• _Work to be completed_
Pictures do not belong in your copy. Repeat all the other data exactly.

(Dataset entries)
********

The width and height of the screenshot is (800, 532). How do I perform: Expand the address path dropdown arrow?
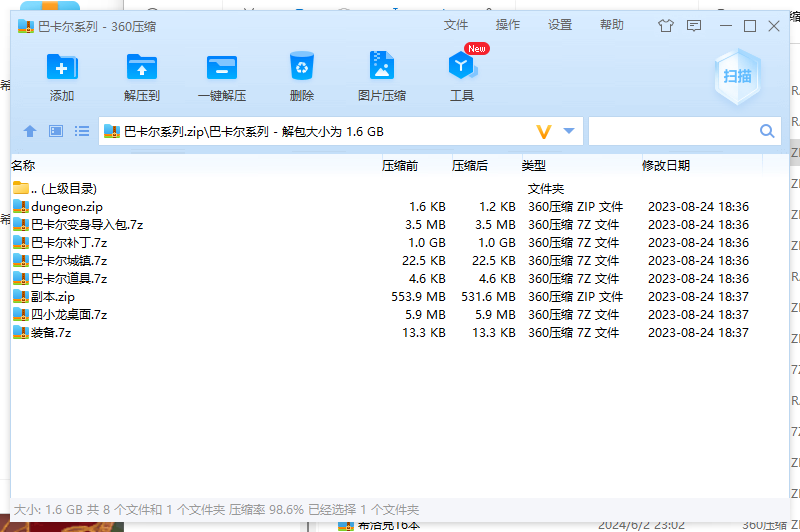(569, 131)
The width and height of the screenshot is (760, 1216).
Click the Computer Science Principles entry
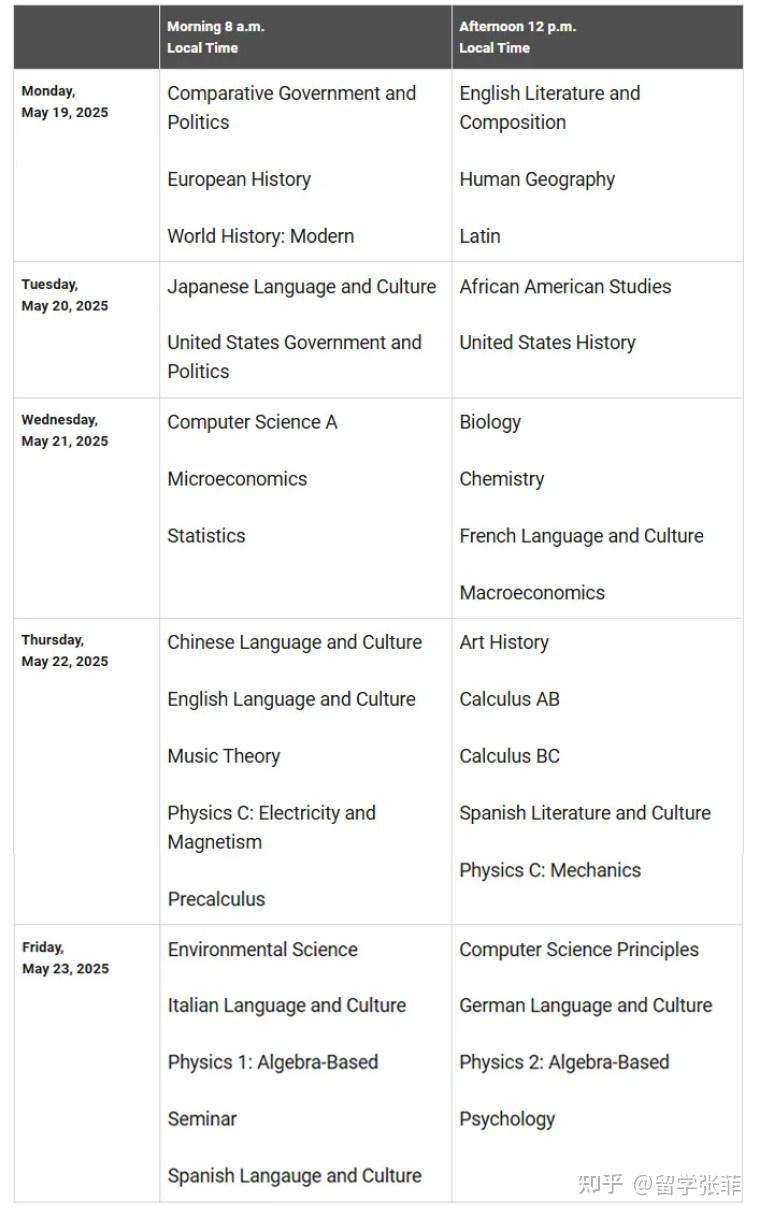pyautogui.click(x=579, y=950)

********

• _Solution for this problem_
The width and height of the screenshot is (800, 532). How do I perform: Expand the address path dropdown arrow?
(569, 131)
The width and height of the screenshot is (760, 1216).
Click the Computer Science Principles entry
pyautogui.click(x=579, y=950)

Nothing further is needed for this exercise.